"Related Person" – A related person is a director, executive officer, nominee for the Board, beneficial owner of more than 5% of any class of the Company's voting securities, and any of the forgoing person's immediate family members (including children, stepchildren, parents, stepparents, spouses, siblings, parents in-law, children in-law, siblings in-law, and any person sharing the household of such director, executive officer, nominee, or shareholder, other than tenants and employees).

"Related Person Transaction" – A related person transaction involves a Transaction in which the Company or any of its subsidiaries and either (i) a Related Person, (ii) a person that was a Related Person less than 12 months previous to the Transaction, or (iii) an entity in which a Related Person has a direct or indirect material interest, are participants, and in which the amount involved exceeds $120,000.

"Transaction" – A transaction includes any financial transaction, arrangement or relationship (including any indebtedness or guarantee of indebtedness) or any series of similar transactions, arrangements, or relationships.

It is the general policy of the Company to prohibit all Related Person Transactions unless the Company's Audit Committee shall determine in advance of the Company or any of its subsidiaries entering into any such Related Person Transaction that the Transaction is conducted on terms that are fair to the Company and its subsidiaries. All Related Person Transactions must be reviewed and approved by the Audit Committee in advance of the Company or any of its subsidiaries entering into any such Transaction.

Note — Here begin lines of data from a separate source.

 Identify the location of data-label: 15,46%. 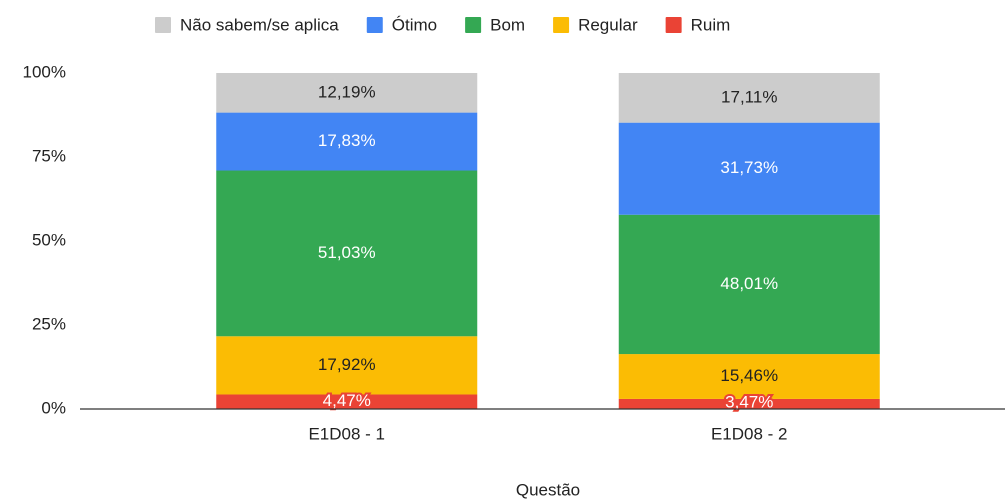
(749, 376).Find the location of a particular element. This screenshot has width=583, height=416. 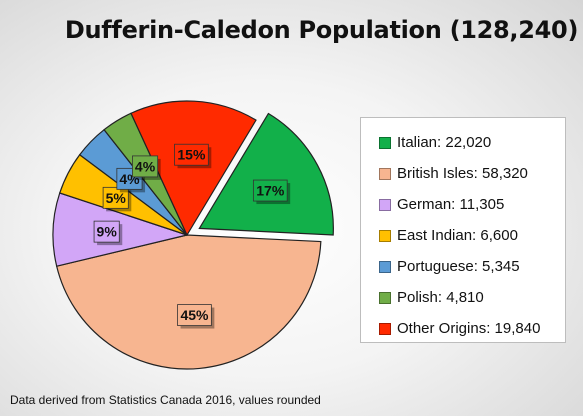

svg-text: 15% is located at coordinates (192, 155).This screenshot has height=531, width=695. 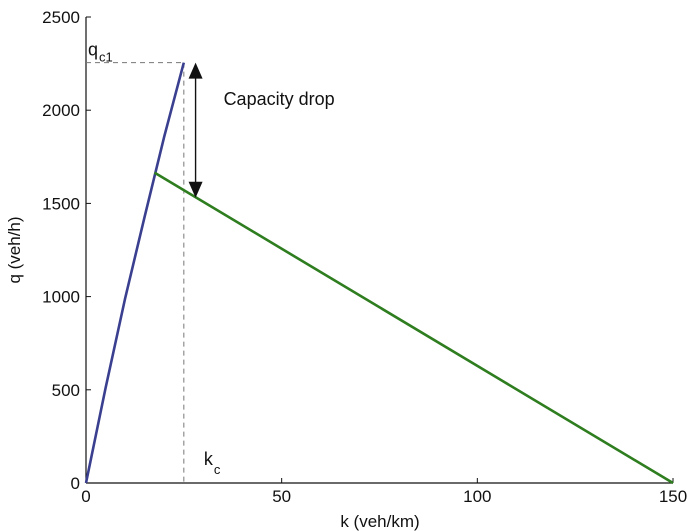 What do you see at coordinates (477, 496) in the screenshot?
I see `x-tick-label: 100` at bounding box center [477, 496].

In order for the Audit Committee to approve a Related Person Transaction:

  1. The Transaction should be presented to the Audit Committee before it is entered into by the Company;
  2. The Audit Committee must be satisfied that it has been fully informed as to the direct and indirect interests, relationships and conflicts or potential conflicts present in the proposed Transaction, specifically including:
    1. the Related Person's name and relationship to the Company;
    2. a complete description of the proposed Transaction, including both economic and non-economic features, and a copy of any proposed written agreement governing the Transaction;
    3. the nature of the Related Person's direct or indirect interest in the Transaction;
    4. the benefits of the Transaction to the Company or its subsidiaries;
    5. a summary of the availability of other sources of comparable products or services; and
    6. the Related Person's relationship to or ownership interest in any other party to, or which has an interest in, the Transaction.
  3. The Audit Committee must determine that, being fully apprised of the above, it believes, nonetheless, the Transaction is fair to the Company and, if necessary, the Company has developed an appropriate plan to manage any conflicts or potential conflicts of interest.
  4. In the event an Audit Committee member or his or her immediate family member is a Related Person with respect to a proposed Transaction presented to the Audit Committee, such Audit Committee member shall not participate in the determination whether to approve the proposed Transaction.

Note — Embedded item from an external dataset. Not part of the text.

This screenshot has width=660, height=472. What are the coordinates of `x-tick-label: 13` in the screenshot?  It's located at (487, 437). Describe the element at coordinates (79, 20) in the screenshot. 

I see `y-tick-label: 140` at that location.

In the event that the Company enters into a Related Person Transaction that has not received approval by the Audit Committee, or a Transaction that was not originally a Related Person Transaction becomes a Related Person Transaction, the Audit Committee or Audit Committee Chair must review such Transaction promptly, and may ratify such Transaction, provided that, in such case, unless there is otherwise a compelling business or legal reason for the Company to continue with the Transaction, the Audit Committee or Audit Committee Chair may only ratify the Transaction if it determines that (i) the Transaction is fair to the Company, and (ii) any failure to comply with this Policy was not due to fraud or deceit.

The General Counsel of the Company shall be responsible for ensuring that this Policy is distributed to all executive officers, directors, nominees to the Board, and beneficial owners of more than 5% of any class of the Company's voting securities. Such Related Persons shall also be notified that they are responsible for informing their immediate family members and entities in which they have a direct or indirect material interest of the Policy.

Any director, executive officer or nominee to the Board of the Company who proposes to enter into a Related Person Transaction or becomes aware of an unapproved Transaction, shall notify the General Counsel of such proposal or Transaction, and to the extent known, provide the General Counsel all of the information required under Section (C)(2) of this Policy, as well as any other information requested by the General Counsel. The General Counsel, upon receiving such notification, shall be responsible for requiring that any proposed Transaction be presented to the Audit Committee for consideration in accordance with this Policy.

Adopted by the Board on September 2, 2010 to be effective upon completion of the Company's initial public offering.